Something to keep an eye on.
George Clooney Joins 'Buck Rogers' Series for Legendary


----------



## BAYLOR (Jan 29, 2021)

Vince W said:


> Something to keep an eye on.
> George Clooney Joins 'Buck Rogers' Series for Legendary



George Clooney as Buck Rodgers.  Actually , that could work.


----------



## AE35Unit (Jan 29, 2021)

Vince W said:


> Something to keep an eye on.
> George Clooney Joins 'Buck Rogers' Series for Legendary


Could be cool, though I can't help thinking someone younger would be more suitable.


----------



## Daysman (Jan 30, 2021)

Producer role only, it seems... though he'd make a good Zarkov.... hang on, that's the other Buster Crabbe serial... meh.


----------



## Vince W (Jan 30, 2021)

This is the problem. Clooney's chosen the wrong hero. He should be backing Flash Gordon then he could play Ming.


----------



## Vince W (Jan 30, 2021)

AE35Unit said:


> Could be cool, though I can't help thinking someone younger would be more suitable.

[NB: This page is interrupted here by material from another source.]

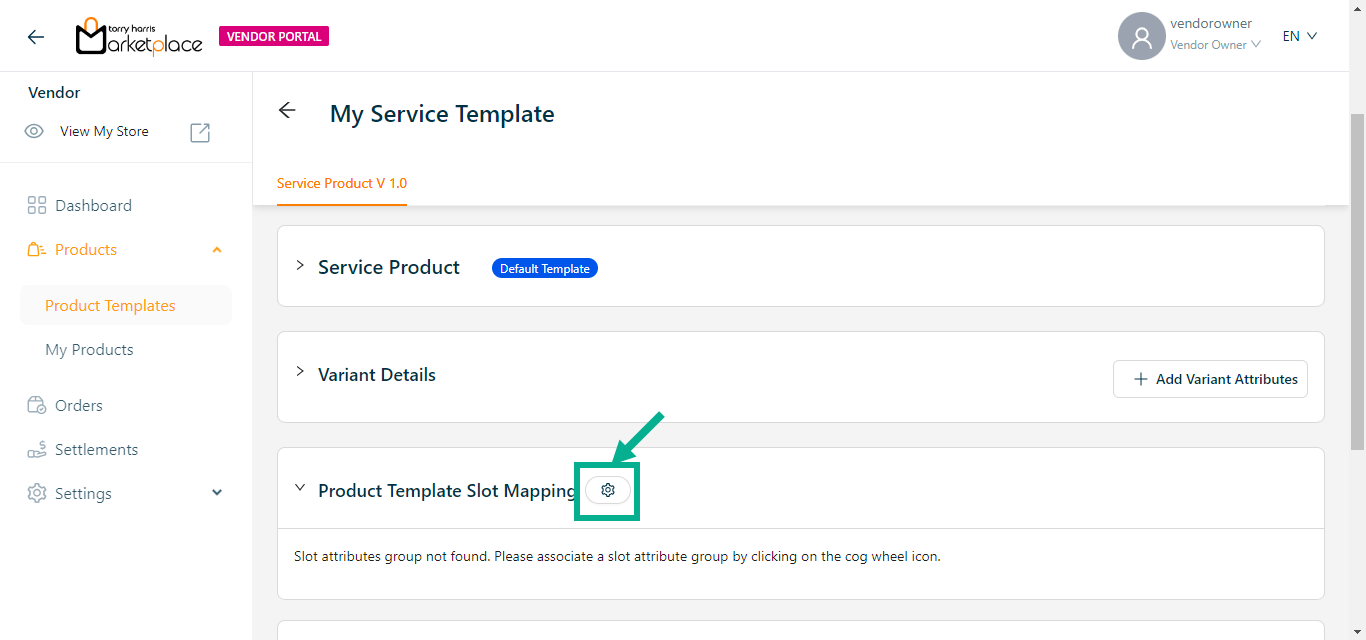Collapse the Products sidebar menu
Screen dimensions: 1366x640
pyautogui.click(x=217, y=250)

Frankly, I can't see how it can work without Erin Grey. *sigh*


----------



## AE35Unit (Jan 30, 2021)

Vince W said:


> This is the problem. Clooney's chosen the wrong hero. He should be backing Flash Gordon then he could play Ming.


Yes I'd love to see a new Flash Gordon series


----------



## Rodders (Jan 30, 2021)

I'm not a fan of big names as i think they can overcloud the movie or story. 

I think this has potential to be decent, especially if they go down the BSG route.


----------



## Narkalui (Feb 6, 2021)

It needs to be gritty, grim and violent as Captain Rip Van Winkle assists humanity in its desperate struggle for survival. I really want this to be unsuitable for children and idiots


----------